Instructions for the task: Every record is to be returned as written, with no omissions.

Data to process:
☆ ☆ ☆

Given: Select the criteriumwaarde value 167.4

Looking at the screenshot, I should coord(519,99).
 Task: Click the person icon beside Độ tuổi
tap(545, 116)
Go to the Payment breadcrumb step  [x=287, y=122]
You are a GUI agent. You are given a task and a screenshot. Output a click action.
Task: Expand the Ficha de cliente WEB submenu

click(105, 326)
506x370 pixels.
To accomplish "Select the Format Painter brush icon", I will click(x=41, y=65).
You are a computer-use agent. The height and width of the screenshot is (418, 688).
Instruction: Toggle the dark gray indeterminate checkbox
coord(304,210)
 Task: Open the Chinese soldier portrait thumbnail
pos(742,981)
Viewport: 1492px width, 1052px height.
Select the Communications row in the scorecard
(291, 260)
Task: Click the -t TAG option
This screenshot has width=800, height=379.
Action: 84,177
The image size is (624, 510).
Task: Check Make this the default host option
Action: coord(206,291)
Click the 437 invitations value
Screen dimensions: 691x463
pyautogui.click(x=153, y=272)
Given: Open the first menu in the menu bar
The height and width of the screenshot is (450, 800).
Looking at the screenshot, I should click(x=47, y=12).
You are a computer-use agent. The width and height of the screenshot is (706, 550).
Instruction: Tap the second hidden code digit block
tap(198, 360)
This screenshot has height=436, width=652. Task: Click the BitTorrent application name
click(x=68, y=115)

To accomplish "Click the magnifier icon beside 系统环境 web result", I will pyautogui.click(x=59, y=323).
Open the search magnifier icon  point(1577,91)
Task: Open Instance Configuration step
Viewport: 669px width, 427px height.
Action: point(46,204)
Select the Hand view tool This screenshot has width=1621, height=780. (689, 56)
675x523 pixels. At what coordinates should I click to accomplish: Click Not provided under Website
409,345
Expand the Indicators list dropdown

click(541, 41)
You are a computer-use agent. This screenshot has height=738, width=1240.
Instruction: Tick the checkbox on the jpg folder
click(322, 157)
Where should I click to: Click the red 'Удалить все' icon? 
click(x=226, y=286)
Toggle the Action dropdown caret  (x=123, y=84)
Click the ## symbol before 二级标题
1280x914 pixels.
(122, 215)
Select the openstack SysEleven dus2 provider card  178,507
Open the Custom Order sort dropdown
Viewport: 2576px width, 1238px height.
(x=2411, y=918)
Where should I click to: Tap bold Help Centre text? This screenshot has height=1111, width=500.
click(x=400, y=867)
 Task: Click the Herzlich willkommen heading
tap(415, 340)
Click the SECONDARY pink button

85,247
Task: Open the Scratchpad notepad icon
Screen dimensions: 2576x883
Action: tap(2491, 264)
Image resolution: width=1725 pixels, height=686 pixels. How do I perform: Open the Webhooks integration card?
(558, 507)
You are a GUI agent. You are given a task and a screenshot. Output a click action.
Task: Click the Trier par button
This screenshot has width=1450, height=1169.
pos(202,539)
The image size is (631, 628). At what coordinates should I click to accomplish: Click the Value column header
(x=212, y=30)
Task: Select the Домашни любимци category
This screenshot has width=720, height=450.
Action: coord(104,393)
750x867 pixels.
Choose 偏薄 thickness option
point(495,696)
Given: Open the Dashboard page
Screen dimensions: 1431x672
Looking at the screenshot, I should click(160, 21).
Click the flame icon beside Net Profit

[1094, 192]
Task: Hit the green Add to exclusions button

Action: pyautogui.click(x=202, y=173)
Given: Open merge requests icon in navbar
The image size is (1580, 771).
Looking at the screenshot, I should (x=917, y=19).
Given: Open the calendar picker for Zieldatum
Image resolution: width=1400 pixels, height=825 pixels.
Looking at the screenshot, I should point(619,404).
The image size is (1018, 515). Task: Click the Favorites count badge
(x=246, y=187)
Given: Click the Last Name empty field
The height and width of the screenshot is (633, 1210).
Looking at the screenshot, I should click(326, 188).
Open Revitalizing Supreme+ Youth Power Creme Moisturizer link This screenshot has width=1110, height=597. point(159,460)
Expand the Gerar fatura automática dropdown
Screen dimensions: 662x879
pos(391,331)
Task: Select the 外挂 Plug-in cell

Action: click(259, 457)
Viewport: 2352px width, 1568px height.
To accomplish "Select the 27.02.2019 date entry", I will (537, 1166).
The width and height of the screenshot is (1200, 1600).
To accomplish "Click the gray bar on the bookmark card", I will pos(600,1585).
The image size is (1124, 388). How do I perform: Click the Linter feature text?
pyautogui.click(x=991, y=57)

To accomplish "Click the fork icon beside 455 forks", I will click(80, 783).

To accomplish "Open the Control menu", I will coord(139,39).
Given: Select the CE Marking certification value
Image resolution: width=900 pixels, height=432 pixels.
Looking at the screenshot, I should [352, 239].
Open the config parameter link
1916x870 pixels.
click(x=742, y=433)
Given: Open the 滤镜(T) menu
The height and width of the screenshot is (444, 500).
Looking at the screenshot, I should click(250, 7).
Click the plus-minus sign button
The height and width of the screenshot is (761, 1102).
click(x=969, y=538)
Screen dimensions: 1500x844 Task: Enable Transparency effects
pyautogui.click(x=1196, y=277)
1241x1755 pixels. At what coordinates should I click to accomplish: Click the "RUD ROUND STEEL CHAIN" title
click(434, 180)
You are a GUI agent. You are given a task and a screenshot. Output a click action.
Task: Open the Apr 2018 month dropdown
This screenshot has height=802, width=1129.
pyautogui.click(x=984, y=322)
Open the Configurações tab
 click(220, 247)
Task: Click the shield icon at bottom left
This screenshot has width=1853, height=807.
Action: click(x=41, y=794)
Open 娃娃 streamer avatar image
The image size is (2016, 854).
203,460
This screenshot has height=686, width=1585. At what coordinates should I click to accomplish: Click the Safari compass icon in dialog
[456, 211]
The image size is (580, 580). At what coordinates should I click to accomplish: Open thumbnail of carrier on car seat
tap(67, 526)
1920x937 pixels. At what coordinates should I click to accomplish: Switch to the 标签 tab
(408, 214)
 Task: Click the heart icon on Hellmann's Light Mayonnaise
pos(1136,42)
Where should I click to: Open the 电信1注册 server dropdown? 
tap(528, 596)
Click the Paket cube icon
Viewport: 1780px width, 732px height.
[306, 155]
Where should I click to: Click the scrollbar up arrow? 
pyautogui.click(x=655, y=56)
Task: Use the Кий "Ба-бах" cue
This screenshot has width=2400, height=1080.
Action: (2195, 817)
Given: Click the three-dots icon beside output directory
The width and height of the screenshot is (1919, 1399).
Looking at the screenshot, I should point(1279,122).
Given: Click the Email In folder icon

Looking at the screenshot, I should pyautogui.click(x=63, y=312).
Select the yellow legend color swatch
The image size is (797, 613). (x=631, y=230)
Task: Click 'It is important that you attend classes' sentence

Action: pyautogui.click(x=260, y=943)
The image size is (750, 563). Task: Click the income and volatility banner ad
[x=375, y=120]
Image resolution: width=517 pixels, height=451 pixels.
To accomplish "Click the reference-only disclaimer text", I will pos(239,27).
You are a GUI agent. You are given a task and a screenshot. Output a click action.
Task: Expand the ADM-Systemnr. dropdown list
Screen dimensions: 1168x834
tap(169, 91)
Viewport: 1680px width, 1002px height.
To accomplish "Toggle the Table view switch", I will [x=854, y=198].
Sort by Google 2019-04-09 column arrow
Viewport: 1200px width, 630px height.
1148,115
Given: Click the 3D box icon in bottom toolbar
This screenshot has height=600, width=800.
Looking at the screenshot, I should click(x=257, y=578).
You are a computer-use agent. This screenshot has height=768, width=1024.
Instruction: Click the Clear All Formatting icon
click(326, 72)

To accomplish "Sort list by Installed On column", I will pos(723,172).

☆ ☆ ☆

Response:
Given: Select the criteriumwaarde value 167.4

Looking at the screenshot, I should coord(519,99).
 Task: Click the person icon beside Độ tuổi
tap(545, 116)
Go to the Payment breadcrumb step  [x=287, y=122]
You are a GUI agent. You are given a task and a screenshot. Output a click action.
Task: Expand the Ficha de cliente WEB submenu

click(105, 326)
506x370 pixels.
To accomplish "Select the Format Painter brush icon", I will click(x=41, y=65).
You are a computer-use agent. The height and width of the screenshot is (418, 688).
Instruction: Toggle the dark gray indeterminate checkbox
coord(304,210)
 Task: Open the Chinese soldier portrait thumbnail
pos(742,981)
Viewport: 1492px width, 1052px height.
Select the Communications row in the scorecard
(291, 260)
Task: Click the -t TAG option
This screenshot has width=800, height=379.
Action: 84,177
The image size is (624, 510).
Task: Check Make this the default host option
Action: coord(206,291)
Click the 437 invitations value
Screen dimensions: 691x463
pyautogui.click(x=153, y=272)
Given: Open the first menu in the menu bar
The height and width of the screenshot is (450, 800).
Looking at the screenshot, I should click(x=47, y=12).
You are a computer-use agent. The width and height of the screenshot is (706, 550).
Instruction: Tap the second hidden code digit block
tap(198, 360)
This screenshot has height=436, width=652. Task: Click the BitTorrent application name
click(x=68, y=115)

To accomplish "Click the magnifier icon beside 系统环境 web result", I will pyautogui.click(x=59, y=323).
Open the search magnifier icon  point(1577,91)
Task: Open Instance Configuration step
Viewport: 669px width, 427px height.
Action: point(46,204)
Select the Hand view tool This screenshot has width=1621, height=780. (689, 56)
675x523 pixels. At what coordinates should I click to accomplish: Click Not provided under Website
409,345
Expand the Indicators list dropdown

click(541, 41)
You are a computer-use agent. This screenshot has height=738, width=1240.
Instruction: Tick the checkbox on the jpg folder
click(322, 157)
Where should I click to: Click the red 'Удалить все' icon? 
click(x=226, y=286)
Toggle the Action dropdown caret  (x=123, y=84)
Click the ## symbol before 二级标题
1280x914 pixels.
(122, 215)
Select the openstack SysEleven dus2 provider card  178,507
Open the Custom Order sort dropdown
Viewport: 2576px width, 1238px height.
(x=2411, y=918)
Where should I click to: Tap bold Help Centre text? This screenshot has height=1111, width=500.
click(x=400, y=867)
 Task: Click the Herzlich willkommen heading
tap(415, 340)
Click the SECONDARY pink button

85,247
Task: Open the Scratchpad notepad icon
Screen dimensions: 2576x883
Action: tap(2491, 264)
Image resolution: width=1725 pixels, height=686 pixels. How do I perform: Open the Webhooks integration card?
(558, 507)
You are a GUI agent. You are given a task and a screenshot. Output a click action.
Task: Click the Trier par button
This screenshot has width=1450, height=1169.
pos(202,539)
The image size is (631, 628). At what coordinates should I click to accomplish: Click the Value column header
(x=212, y=30)
Task: Select the Домашни любимци category
This screenshot has width=720, height=450.
Action: coord(104,393)
750x867 pixels.
Choose 偏薄 thickness option
point(495,696)
Given: Open the Dashboard page
Screen dimensions: 1431x672
Looking at the screenshot, I should click(160, 21).
Click the flame icon beside Net Profit

[1094, 192]
Task: Hit the green Add to exclusions button

Action: pyautogui.click(x=202, y=173)
Given: Open merge requests icon in navbar
The image size is (1580, 771).
Looking at the screenshot, I should (x=917, y=19).
Given: Open the calendar picker for Zieldatum
Image resolution: width=1400 pixels, height=825 pixels.
Looking at the screenshot, I should point(619,404).
The image size is (1018, 515). Task: Click the Favorites count badge
(x=246, y=187)
Given: Click the Last Name empty field
The height and width of the screenshot is (633, 1210).
Looking at the screenshot, I should click(326, 188).
Open Revitalizing Supreme+ Youth Power Creme Moisturizer link This screenshot has width=1110, height=597. point(159,460)
Expand the Gerar fatura automática dropdown
Screen dimensions: 662x879
pos(391,331)
Task: Select the 外挂 Plug-in cell

Action: click(259, 457)
Viewport: 2352px width, 1568px height.
To accomplish "Select the 27.02.2019 date entry", I will (537, 1166).
The width and height of the screenshot is (1200, 1600).
To accomplish "Click the gray bar on the bookmark card", I will pos(600,1585).
The image size is (1124, 388). How do I perform: Click the Linter feature text?
pyautogui.click(x=991, y=57)

To accomplish "Click the fork icon beside 455 forks", I will click(80, 783).

To accomplish "Open the Control menu", I will coord(139,39).
Given: Select the CE Marking certification value
Image resolution: width=900 pixels, height=432 pixels.
Looking at the screenshot, I should [352, 239].
Open the config parameter link
1916x870 pixels.
click(x=742, y=433)
Given: Open the 滤镜(T) menu
The height and width of the screenshot is (444, 500).
Looking at the screenshot, I should click(250, 7).
Click the plus-minus sign button
The height and width of the screenshot is (761, 1102).
click(x=969, y=538)
Screen dimensions: 1500x844 Task: Enable Transparency effects
pyautogui.click(x=1196, y=277)
1241x1755 pixels. At what coordinates should I click to accomplish: Click the "RUD ROUND STEEL CHAIN" title
click(434, 180)
You are a GUI agent. You are given a task and a screenshot. Output a click action.
Task: Open the Apr 2018 month dropdown
This screenshot has height=802, width=1129.
pyautogui.click(x=984, y=322)
Open the Configurações tab
 click(220, 247)
Task: Click the shield icon at bottom left
This screenshot has width=1853, height=807.
Action: click(x=41, y=794)
Open 娃娃 streamer avatar image
The image size is (2016, 854).
203,460
This screenshot has height=686, width=1585. At what coordinates should I click to accomplish: Click the Safari compass icon in dialog
[456, 211]
The image size is (580, 580). At what coordinates should I click to accomplish: Open thumbnail of carrier on car seat
tap(67, 526)
1920x937 pixels. At what coordinates should I click to accomplish: Switch to the 标签 tab
(408, 214)
 Task: Click the heart icon on Hellmann's Light Mayonnaise
pos(1136,42)
Where should I click to: Open the 电信1注册 server dropdown? 
tap(528, 596)
Click the Paket cube icon
Viewport: 1780px width, 732px height.
[306, 155]
Where should I click to: Click the scrollbar up arrow? 
pyautogui.click(x=655, y=56)
Task: Use the Кий "Ба-бах" cue
This screenshot has width=2400, height=1080.
Action: (2195, 817)
Given: Click the three-dots icon beside output directory
The width and height of the screenshot is (1919, 1399).
Looking at the screenshot, I should point(1279,122).
Given: Click the Email In folder icon

Looking at the screenshot, I should pyautogui.click(x=63, y=312).
Select the yellow legend color swatch
The image size is (797, 613). (x=631, y=230)
Task: Click 'It is important that you attend classes' sentence

Action: pyautogui.click(x=260, y=943)
The image size is (750, 563). Task: Click the income and volatility banner ad
[x=375, y=120]
Image resolution: width=517 pixels, height=451 pixels.
To accomplish "Click the reference-only disclaimer text", I will pos(239,27).
You are a GUI agent. You are given a task and a screenshot. Output a click action.
Task: Expand the ADM-Systemnr. dropdown list
Screen dimensions: 1168x834
tap(169, 91)
Viewport: 1680px width, 1002px height.
To accomplish "Toggle the Table view switch", I will [x=854, y=198].
Sort by Google 2019-04-09 column arrow
Viewport: 1200px width, 630px height.
1148,115
Given: Click the 3D box icon in bottom toolbar
This screenshot has height=600, width=800.
Looking at the screenshot, I should click(x=257, y=578).
You are a computer-use agent. This screenshot has height=768, width=1024.
Instruction: Click the Clear All Formatting icon
click(326, 72)

To accomplish "Sort list by Installed On column", I will pos(723,172).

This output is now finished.